ABN Debate: Brenner vs. Giovannoni on treating active MS

"In keeping with my current policy of uploading all of my presentations; the following are my slides that I used in my debate with Dr Brenner at the ABN is Glasgow. I managed to scrape home with a few swing voters; probably my staff who felt sorry for me."

"I built up my arguments against the motion by using a fictitious, but quite real, case study. In essence this lady had active MS in that her MRI was very active with an increase in lesion load, gadolinium enhancing lesions and progressive brain atrophy. But as she did not have overt clinical relapses I was not able to escalate her treatment to either fingolimod of natalizumab under the current NICE guidance. I also used surveys I had done  to show that the majority of my colleagues in the UK don't use MRI to monitor MS disease activity and  neither do they use guidelines that incorporate MRI into decision-making algorithms regarding switching or escalating DMTs. Therefore on the balance of probabilities the Judge did not find me negligent. The debate did however focus attention on NICE guidelines; the current guidelines leave many MSers in no man's land or in the middle of the so called DMT doughnut - with active disease on a platform therapy but not be able to access more effective second-line or escalation therapies as they don't fulfill NICE guidelines."

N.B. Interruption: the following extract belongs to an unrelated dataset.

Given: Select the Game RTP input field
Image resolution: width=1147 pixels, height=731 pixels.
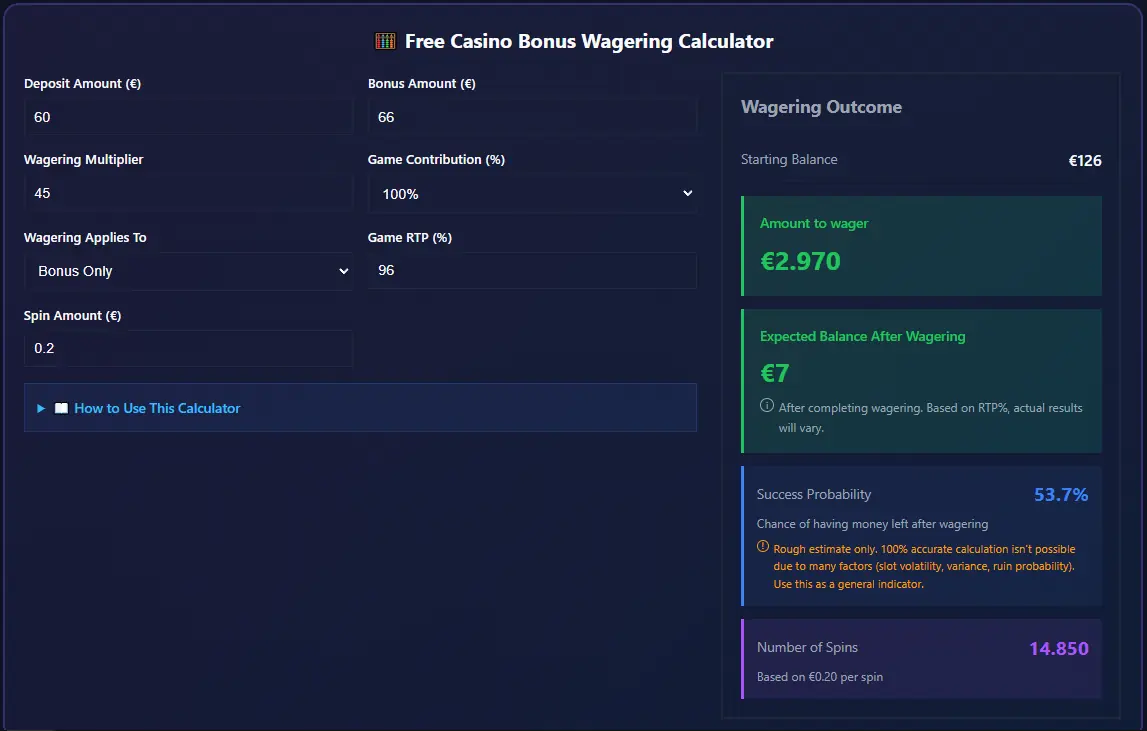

"The solution is obvious we need to lobby the NHS, preferably via the ABN, to change the DMT prescribing guidelines  to allow MSers access to more effective therapies early on, i.e. before MS does too much damage. Early aggressive treatment is not for everyone; however, in my opinion MSers should at least have the option of choosing these treatments up front."

"I also threw in a curved ball by getting Dr B in the case to prescribe  more active DMTs using a private prescription under the NHS; please note this was a fictitious scenario, but quite possible in the 'new NHS'. The socialists in the audience were horrified at Dr B's disregard for the sanctity of the NHS; i.e. free at point of access and equitable."

"There are no winners and losers in these debates; the topic was chosen to highlight the thin line we have to tread in trying to keep the NHS affordable for all and our commitments and responsibilities to the individuals who we look after. In my opinion there is no compromise; we need to look after the individual and the politicians and public health doctors can look after the drug budgets and the population. May be this is wrong?"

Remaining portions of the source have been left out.